MINISCOFF LTD: Enters Liquidation, Buyer Sought for Assets
----------------------------------------------------------
Catherine Deshayes at Business-Sale reports that award-winning
children's organic food manufacturer Miniscoff Ltd. has entered
liquidation.

According to Business-Sale, the company is now seeking a buyer to
take on its brand name, services, and assets which include
recipes.

Partners Simon Haskew -- simon.haskew@begbies-traynor.com -- and
Neil Vinnicombe -- neil.vinnicombe@begbies-traynor.com -- from
the Bristol and Bath branches of corporate recovery services
Begbies Traynor, were assigned as the joint liquidators on June
15, 2018, Business-Sale discloses.


NEWDAY FUNDING 2018-1: Fitch Rates Class F Notes 'B(EXP)sf'
-----------------------------------------------------------
Fitch Ratings has assigned NewDay Funding's Series 2018-1 notes
expected ratings as follows:

Series 2018-1 A1: 'AAA(EXP)sf'; Outlook Stable

Series 2018-1 A2: 'AAA(EXP)sf'; Outlook Stable

Series 2018-1 B: 'AA(EXP)sf'; Outlook Stable

Series 2018-1 C: 'A(EXP)sf'; Outlook Stable

Series 2018-1 D: 'BBB(EXP)sf'; Outlook Stable

Series 2018-1 E: 'BB(EXP)sf'; Outlook Stable

Series 2018-1 F: 'B(EXP)sf'; Outlook Stable

The notes to be issued by NewDay Funding 2018-1 plc are
collateralised by a pool of non-prime UK credit card receivables.

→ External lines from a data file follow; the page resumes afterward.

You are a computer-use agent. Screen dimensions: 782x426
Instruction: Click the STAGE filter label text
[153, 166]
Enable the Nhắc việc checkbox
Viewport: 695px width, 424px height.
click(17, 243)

The final rating is contingent on the receipt of final
documentation conforming to information already reviewed. Fitch
expects to affirm NewDay Funding's existing tranches when it
assigns final ratings.

KEY RATING DRIVERS

Non-Prime Asset Pool

The charge-off and payment rate performance of the portfolio
differs from that of other rated UK credit card trusts, due to
the non-prime nature of the underlying assets. Fitch assumes a
steady state charge-off rate of 18%, with a stress on the lower
end of the spectrum (3.5x for 'AAAsf'), considering the high
absolute level of the steady state assumption and lower
historical volatility in charge-offs. Fitch applied a steady
state payment rate assumption of 10%, with a median level of
stress (45% at 'AAAsf').

Changing Pool Composition

The portfolio consists of an open book and a closed book, which
have displayed different historical performance trends. Overall
pool performance is expected to migrate towards the performance
of the open book as the closed book amortises. This has been
incorporated into Fitch's steady state asset assumptions.

Variable Funding Notes Add Flexibility

In addition to Series VFN-F1 providing the funding flexibility
that is typical and necessary for credit card trusts, the
structure employs a separate originator VFN, purchased and held
by NewDay Funding Transferor Ltd (the transferor). It provides
credit enhancement to the rated notes, adds protection against
dilution by way of a separate functional transferor interest, and
meets the EU risk retention requirements.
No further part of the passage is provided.